WHAT TO WORK ON —
Set down all of the data that follows, keeping every character.

(DATA RECORDS begins)

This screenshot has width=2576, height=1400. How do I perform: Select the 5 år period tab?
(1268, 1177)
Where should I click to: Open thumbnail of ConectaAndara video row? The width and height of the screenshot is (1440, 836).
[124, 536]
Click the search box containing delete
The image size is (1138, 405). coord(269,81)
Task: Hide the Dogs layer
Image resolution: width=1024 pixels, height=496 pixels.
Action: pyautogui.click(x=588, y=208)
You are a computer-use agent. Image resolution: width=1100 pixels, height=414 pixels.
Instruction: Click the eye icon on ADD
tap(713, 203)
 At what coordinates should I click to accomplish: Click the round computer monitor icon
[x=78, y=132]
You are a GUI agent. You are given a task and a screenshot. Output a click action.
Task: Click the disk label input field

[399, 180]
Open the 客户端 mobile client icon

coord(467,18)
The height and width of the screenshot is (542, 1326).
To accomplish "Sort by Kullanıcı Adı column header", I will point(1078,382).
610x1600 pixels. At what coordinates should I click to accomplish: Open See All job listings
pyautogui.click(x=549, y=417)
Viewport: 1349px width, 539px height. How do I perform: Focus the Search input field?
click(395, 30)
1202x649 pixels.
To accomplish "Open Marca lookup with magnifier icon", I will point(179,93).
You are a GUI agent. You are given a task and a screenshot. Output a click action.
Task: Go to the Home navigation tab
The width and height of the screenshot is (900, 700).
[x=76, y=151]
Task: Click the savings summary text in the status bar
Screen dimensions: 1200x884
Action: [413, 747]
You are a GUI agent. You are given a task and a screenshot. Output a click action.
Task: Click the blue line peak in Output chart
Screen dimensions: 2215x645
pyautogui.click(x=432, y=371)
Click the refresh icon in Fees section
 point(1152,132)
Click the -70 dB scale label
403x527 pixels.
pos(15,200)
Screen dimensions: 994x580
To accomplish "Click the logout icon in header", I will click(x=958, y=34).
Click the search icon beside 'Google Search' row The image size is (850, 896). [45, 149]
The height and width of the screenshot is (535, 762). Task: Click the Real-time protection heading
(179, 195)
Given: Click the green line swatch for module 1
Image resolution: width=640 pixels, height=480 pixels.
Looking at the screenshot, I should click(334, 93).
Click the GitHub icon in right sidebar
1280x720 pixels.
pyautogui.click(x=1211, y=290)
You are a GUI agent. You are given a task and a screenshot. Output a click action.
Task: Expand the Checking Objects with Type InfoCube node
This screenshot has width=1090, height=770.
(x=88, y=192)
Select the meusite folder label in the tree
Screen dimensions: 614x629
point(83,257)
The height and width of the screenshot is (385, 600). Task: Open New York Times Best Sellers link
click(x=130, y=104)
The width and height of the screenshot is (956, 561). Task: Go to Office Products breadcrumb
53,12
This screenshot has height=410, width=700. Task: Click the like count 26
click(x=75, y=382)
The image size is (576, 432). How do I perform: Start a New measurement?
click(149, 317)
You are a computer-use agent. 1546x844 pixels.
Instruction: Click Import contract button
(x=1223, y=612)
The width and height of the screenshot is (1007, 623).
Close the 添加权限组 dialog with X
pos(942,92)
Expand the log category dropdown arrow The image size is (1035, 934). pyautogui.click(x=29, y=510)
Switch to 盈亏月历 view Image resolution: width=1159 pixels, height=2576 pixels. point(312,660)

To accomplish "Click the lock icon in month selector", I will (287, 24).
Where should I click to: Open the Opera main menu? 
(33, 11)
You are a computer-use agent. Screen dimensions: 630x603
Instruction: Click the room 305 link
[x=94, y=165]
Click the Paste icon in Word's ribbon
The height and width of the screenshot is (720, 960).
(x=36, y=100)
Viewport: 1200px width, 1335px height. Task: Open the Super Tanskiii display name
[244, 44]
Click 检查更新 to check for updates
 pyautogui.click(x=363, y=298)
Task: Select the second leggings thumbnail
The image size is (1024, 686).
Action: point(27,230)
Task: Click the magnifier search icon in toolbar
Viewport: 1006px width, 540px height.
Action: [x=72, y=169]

(DATA RECORDS ends)

SOLUTION TO THIS EXERCISE —
This screenshot has width=2576, height=1400. How do I perform: Select the 5 år period tab?
(1268, 1177)
Where should I click to: Open thumbnail of ConectaAndara video row? The width and height of the screenshot is (1440, 836).
[124, 536]
Click the search box containing delete
The image size is (1138, 405). coord(269,81)
Task: Hide the Dogs layer
Image resolution: width=1024 pixels, height=496 pixels.
Action: pyautogui.click(x=588, y=208)
You are a computer-use agent. Image resolution: width=1100 pixels, height=414 pixels.
Instruction: Click the eye icon on ADD
tap(713, 203)
 At what coordinates should I click to accomplish: Click the round computer monitor icon
[x=78, y=132]
You are a GUI agent. You are given a task and a screenshot. Output a click action.
Task: Click the disk label input field

[399, 180]
Open the 客户端 mobile client icon

coord(467,18)
The height and width of the screenshot is (542, 1326).
To accomplish "Sort by Kullanıcı Adı column header", I will point(1078,382).
610x1600 pixels. At what coordinates should I click to accomplish: Open See All job listings
pyautogui.click(x=549, y=417)
Viewport: 1349px width, 539px height. How do I perform: Focus the Search input field?
click(395, 30)
1202x649 pixels.
To accomplish "Open Marca lookup with magnifier icon", I will point(179,93).
You are a GUI agent. You are given a task and a screenshot. Output a click action.
Task: Go to the Home navigation tab
The width and height of the screenshot is (900, 700).
[x=76, y=151]
Task: Click the savings summary text in the status bar
Screen dimensions: 1200x884
Action: [413, 747]
You are a GUI agent. You are given a task and a screenshot. Output a click action.
Task: Click the blue line peak in Output chart
Screen dimensions: 2215x645
pyautogui.click(x=432, y=371)
Click the refresh icon in Fees section
 point(1152,132)
Click the -70 dB scale label
403x527 pixels.
pos(15,200)
Screen dimensions: 994x580
To accomplish "Click the logout icon in header", I will click(x=958, y=34).
Click the search icon beside 'Google Search' row The image size is (850, 896). [45, 149]
The height and width of the screenshot is (535, 762). Task: Click the Real-time protection heading
(179, 195)
Given: Click the green line swatch for module 1
Image resolution: width=640 pixels, height=480 pixels.
Looking at the screenshot, I should click(334, 93).
Click the GitHub icon in right sidebar
1280x720 pixels.
pyautogui.click(x=1211, y=290)
You are a GUI agent. You are given a task and a screenshot. Output a click action.
Task: Expand the Checking Objects with Type InfoCube node
This screenshot has width=1090, height=770.
(x=88, y=192)
Select the meusite folder label in the tree
Screen dimensions: 614x629
point(83,257)
The height and width of the screenshot is (385, 600). Task: Open New York Times Best Sellers link
click(x=130, y=104)
The width and height of the screenshot is (956, 561). Task: Go to Office Products breadcrumb
53,12
This screenshot has height=410, width=700. Task: Click the like count 26
click(x=75, y=382)
The image size is (576, 432). How do I perform: Start a New measurement?
click(149, 317)
You are a computer-use agent. 1546x844 pixels.
Instruction: Click Import contract button
(x=1223, y=612)
The width and height of the screenshot is (1007, 623).
Close the 添加权限组 dialog with X
pos(942,92)
Expand the log category dropdown arrow The image size is (1035, 934). pyautogui.click(x=29, y=510)
Switch to 盈亏月历 view Image resolution: width=1159 pixels, height=2576 pixels. point(312,660)

To accomplish "Click the lock icon in month selector", I will (287, 24).
Where should I click to: Open the Opera main menu? 
(33, 11)
You are a computer-use agent. Screen dimensions: 630x603
Instruction: Click the room 305 link
[x=94, y=165]
Click the Paste icon in Word's ribbon
The height and width of the screenshot is (720, 960).
(x=36, y=100)
Viewport: 1200px width, 1335px height. Task: Open the Super Tanskiii display name
[244, 44]
Click 检查更新 to check for updates
 pyautogui.click(x=363, y=298)
Task: Select the second leggings thumbnail
The image size is (1024, 686).
Action: point(27,230)
Task: Click the magnifier search icon in toolbar
Viewport: 1006px width, 540px height.
Action: [x=72, y=169]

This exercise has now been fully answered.